Echinacea is purported to be an immunostimulating agent capable of preventing or relieving a variety of conditions, such as colds and other respiratory infections, chronic arthritis and chronic fatigue syndrome. However, clinical efficacy has not been proved in randomized controlled trials. Grimm and Müller conducted a double-blind, placebo-controlled study of the effects of a fluid extract of Echinacea purpurea to determine whether it reduces the incidence and severity of the common cold.

The 108 subjects in the eight-week study had a history of at least three respiratory infections or colds during the preceding year. They were randomly assigned to receive 4 mL of the echinacea extract or placebo twice daily. Follow-up visits were four and eight weeks after beginning the study. In addition, the subjects were instructed to seek follow-up if they noted the onset of cold symptoms. If a cold occurred, patients were evaluated every two to three days, and the severity of the cold was rated as mild, moderate or severe. The main efficacy measures were the incidence and severity of colds and other respiratory infections.

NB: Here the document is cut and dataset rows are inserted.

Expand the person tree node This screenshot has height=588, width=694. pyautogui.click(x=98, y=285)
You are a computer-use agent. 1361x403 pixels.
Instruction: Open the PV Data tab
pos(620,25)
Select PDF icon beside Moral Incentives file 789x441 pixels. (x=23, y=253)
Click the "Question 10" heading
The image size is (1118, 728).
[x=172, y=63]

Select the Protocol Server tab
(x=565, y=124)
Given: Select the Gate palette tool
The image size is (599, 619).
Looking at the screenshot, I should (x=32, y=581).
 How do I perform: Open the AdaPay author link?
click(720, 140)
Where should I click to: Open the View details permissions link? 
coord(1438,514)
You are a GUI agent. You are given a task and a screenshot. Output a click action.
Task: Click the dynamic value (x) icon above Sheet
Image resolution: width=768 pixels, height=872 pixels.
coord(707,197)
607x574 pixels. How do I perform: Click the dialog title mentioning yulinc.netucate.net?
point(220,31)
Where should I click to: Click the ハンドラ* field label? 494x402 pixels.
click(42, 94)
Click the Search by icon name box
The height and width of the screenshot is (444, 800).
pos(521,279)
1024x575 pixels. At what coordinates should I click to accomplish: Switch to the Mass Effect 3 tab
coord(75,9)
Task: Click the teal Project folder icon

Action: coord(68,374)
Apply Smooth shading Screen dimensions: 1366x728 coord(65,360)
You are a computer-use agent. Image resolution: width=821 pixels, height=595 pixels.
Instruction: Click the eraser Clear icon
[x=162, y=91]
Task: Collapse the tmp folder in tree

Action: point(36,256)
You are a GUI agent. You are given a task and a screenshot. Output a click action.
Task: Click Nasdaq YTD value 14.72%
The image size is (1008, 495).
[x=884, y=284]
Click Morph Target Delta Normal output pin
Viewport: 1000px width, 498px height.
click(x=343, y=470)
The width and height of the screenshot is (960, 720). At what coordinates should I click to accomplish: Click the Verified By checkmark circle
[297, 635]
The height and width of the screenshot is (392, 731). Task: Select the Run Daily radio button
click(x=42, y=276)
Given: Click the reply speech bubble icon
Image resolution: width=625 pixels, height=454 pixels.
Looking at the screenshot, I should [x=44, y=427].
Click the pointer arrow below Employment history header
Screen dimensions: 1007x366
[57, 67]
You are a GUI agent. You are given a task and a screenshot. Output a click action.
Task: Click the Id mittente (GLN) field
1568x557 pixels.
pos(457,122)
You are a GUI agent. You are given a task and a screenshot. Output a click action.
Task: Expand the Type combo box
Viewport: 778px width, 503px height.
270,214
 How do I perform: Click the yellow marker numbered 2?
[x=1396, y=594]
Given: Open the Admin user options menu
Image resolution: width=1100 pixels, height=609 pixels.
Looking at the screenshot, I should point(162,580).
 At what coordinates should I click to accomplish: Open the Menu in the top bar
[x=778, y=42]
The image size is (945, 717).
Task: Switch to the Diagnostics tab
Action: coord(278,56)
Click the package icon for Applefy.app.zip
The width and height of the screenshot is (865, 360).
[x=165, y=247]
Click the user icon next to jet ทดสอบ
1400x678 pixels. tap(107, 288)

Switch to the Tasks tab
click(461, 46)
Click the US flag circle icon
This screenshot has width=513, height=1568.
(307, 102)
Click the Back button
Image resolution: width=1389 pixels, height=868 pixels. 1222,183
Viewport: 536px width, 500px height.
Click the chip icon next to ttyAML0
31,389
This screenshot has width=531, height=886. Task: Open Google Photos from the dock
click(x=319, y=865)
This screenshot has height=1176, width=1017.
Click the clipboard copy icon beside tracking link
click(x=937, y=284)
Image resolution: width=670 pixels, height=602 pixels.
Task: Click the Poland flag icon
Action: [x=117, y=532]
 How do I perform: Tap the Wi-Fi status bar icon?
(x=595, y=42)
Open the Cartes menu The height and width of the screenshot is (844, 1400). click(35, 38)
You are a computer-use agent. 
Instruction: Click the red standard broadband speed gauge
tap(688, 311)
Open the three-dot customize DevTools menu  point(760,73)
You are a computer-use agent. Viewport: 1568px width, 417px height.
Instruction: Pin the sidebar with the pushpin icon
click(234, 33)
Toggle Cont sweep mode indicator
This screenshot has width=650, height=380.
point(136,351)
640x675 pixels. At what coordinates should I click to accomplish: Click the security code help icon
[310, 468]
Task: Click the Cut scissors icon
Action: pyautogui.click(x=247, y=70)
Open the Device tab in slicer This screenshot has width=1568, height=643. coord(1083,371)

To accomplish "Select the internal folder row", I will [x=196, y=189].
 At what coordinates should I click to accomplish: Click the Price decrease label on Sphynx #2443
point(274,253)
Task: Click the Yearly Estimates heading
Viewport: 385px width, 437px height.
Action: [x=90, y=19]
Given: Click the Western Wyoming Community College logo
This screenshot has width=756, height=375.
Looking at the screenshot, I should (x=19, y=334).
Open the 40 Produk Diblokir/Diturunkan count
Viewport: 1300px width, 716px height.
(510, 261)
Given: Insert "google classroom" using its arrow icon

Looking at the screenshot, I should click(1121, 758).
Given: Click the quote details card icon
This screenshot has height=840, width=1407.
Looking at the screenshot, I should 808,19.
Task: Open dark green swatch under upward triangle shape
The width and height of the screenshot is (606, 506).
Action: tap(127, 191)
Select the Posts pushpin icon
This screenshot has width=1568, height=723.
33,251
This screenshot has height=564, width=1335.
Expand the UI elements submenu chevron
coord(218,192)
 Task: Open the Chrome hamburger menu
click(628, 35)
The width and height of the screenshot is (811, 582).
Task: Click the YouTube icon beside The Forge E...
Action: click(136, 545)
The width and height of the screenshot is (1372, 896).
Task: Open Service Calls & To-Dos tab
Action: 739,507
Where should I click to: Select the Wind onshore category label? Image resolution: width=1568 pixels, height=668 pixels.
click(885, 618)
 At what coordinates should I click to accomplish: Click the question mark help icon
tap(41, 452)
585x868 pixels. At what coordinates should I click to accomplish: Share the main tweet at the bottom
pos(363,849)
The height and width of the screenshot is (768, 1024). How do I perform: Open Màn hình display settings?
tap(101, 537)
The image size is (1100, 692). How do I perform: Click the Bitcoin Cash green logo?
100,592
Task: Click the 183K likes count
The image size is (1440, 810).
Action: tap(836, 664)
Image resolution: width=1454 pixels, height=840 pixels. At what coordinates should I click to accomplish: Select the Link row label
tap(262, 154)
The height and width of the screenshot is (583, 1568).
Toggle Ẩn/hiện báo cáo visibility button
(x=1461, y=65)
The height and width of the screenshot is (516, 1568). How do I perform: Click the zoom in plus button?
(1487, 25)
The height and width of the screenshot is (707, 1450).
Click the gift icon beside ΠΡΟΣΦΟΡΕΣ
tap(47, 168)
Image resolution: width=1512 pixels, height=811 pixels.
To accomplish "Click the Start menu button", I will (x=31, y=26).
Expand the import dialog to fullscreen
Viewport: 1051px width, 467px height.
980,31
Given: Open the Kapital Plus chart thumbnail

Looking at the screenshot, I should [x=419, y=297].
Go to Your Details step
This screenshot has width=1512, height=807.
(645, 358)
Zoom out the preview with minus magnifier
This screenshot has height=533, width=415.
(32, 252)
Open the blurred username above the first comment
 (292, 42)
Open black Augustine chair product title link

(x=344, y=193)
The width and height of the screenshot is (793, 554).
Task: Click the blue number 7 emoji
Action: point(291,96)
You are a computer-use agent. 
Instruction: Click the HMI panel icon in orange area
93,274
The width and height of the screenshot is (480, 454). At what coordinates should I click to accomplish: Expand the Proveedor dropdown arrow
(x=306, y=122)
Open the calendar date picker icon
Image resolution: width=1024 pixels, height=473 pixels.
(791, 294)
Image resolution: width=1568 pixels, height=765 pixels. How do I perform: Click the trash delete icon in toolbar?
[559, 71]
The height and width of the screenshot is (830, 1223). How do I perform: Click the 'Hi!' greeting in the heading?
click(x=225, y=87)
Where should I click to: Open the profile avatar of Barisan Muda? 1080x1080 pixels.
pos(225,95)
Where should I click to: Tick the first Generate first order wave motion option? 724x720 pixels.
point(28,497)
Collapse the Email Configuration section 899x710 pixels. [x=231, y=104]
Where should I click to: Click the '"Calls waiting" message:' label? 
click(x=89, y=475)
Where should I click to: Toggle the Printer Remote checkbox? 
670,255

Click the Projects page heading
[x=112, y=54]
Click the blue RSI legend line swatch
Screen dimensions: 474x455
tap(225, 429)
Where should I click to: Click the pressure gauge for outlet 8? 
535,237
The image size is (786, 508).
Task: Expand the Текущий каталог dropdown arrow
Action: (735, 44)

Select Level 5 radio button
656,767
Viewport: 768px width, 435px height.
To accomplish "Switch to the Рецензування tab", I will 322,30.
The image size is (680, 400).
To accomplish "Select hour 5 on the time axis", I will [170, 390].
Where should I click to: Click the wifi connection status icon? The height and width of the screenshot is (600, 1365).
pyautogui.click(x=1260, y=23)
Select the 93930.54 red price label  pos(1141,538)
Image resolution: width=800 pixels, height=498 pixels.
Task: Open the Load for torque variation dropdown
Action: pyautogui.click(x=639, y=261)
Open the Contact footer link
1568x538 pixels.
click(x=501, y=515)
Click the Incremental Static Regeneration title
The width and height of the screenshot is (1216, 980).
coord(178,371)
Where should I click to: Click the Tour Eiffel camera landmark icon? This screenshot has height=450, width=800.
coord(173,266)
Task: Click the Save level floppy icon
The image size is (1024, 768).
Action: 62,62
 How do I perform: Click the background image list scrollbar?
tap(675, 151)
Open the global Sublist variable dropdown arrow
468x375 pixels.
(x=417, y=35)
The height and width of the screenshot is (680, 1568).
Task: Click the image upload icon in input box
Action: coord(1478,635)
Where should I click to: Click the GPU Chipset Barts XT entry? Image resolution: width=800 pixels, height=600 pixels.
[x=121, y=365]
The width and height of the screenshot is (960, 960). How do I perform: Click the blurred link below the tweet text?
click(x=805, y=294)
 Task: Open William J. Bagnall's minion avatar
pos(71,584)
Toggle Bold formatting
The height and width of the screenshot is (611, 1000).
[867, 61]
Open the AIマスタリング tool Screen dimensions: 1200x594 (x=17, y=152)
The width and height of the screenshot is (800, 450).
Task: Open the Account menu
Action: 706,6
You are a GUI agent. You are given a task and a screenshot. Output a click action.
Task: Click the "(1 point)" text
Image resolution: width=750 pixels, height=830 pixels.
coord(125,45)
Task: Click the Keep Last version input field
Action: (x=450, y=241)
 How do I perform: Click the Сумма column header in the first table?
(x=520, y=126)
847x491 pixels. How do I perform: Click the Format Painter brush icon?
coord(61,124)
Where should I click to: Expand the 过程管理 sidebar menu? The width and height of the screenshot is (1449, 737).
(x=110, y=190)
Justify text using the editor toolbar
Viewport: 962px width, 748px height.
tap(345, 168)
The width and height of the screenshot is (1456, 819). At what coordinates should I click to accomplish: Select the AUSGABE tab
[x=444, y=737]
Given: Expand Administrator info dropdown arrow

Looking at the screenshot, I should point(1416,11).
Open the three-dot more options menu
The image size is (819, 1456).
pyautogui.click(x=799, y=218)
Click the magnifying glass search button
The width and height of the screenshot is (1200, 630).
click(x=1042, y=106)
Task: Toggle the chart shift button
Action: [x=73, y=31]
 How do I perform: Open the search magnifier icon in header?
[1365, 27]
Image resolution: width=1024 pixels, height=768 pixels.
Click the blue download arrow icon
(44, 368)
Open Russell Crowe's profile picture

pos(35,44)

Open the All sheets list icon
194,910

At the end of the eight-week study, the number of subjects who developed colds or other respiratory infections was similar in the echinacea and placebo groups. A cold developed in 35 (65 percent) of the 54 subjects who received echinacea and in 40 (74 percent) of those who received placebo. No significant differences between the two groups were noted in the mean number and duration of colds.

The authors conclude that the fluid extract of echinacea does not significantly decrease the incidence or severity of colds and other respiratory infections.